You are viewing a plain text version of this content. The canonical link for it is here.
Posted to solr-user@lucene.apache.org by David Santamauro <da...@gmail.com> on 2014/01/02 13:07:33 UTC

combining cores into a collection

Hi,

I have a few cores on the same machine that share the schema.xml and 
solrconfig.xml from an earlier setup. Basically from the older 
distribution method of using
   shards=localhost:1234/core1,localhost:1234/core2[,etc]
for searching.

They are unique sets of documents, i.e., no overlap of uniqueId between 
cores and they were indexed with SOLR 4.1.

Is there a way to combine those cores into a collection, maybe through 
the collections API? They are loaded with a lot of data so avoiding a 
reload is of the utmost importance.

thanks,

David

Re: combining cores into a collection

Posted by Chris Hostetter <ho...@fucit.org>.
: I managed to assign the individual cores to a collection using the collection
: API to create the collection and then the solr.xml to define the core(s) and
: it's collection. This *seemed* to work. I even test indexed a set of documents
: checking totals before and after as well as content. Again, this *seemed* to
: work.

• Goal A: In the Solr thread, substitute "document ID" for "uniqueId" and give the text between "They are unique" and "Chris Hostetter <ho...@fucit.org>.", inclusive.
• Goal B: Name every XML file mentioned in the Solr thread.
• Goal C: Condense the Solr thread's paragraph beginning "I have a few cores on the same machine" into a shorter version that keeps its main facts.

• Data block:
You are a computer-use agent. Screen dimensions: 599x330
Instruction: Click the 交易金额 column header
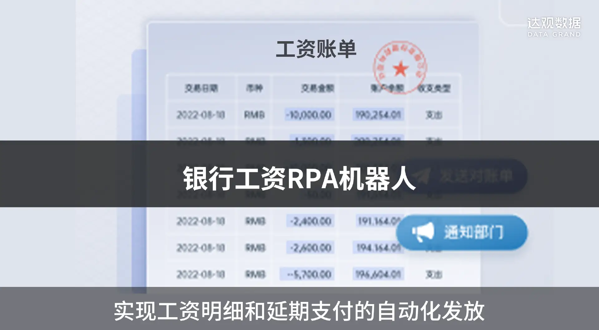[317, 88]
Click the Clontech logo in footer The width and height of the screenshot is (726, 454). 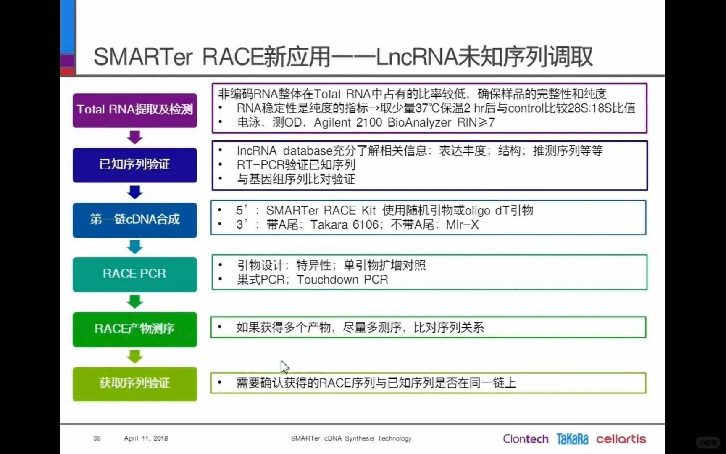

• Final answer A:
They are unique sets of documents, i.e., no overlap of document ID between 
cores and they were indexed with SOLR 4.1.

Is there a way to combine those cores into a collection, maybe through 
the collections API? They are loaded with a lot of data so avoiding a 
reload is of the utmost importance.

thanks,

David

Re: combining cores into a collection

Posted by Chris Hostetter <ho...@fucit.org>.

• Final answer B: schema.xml, solrconfig.xml, solr.xml

• Final answer C: Several cores on one machine share schema.xml and solrconfig.xml from an earlier setup that was searched with the older distribution method: shards=localhost:1234/core1,localhost:1234/core2[,etc].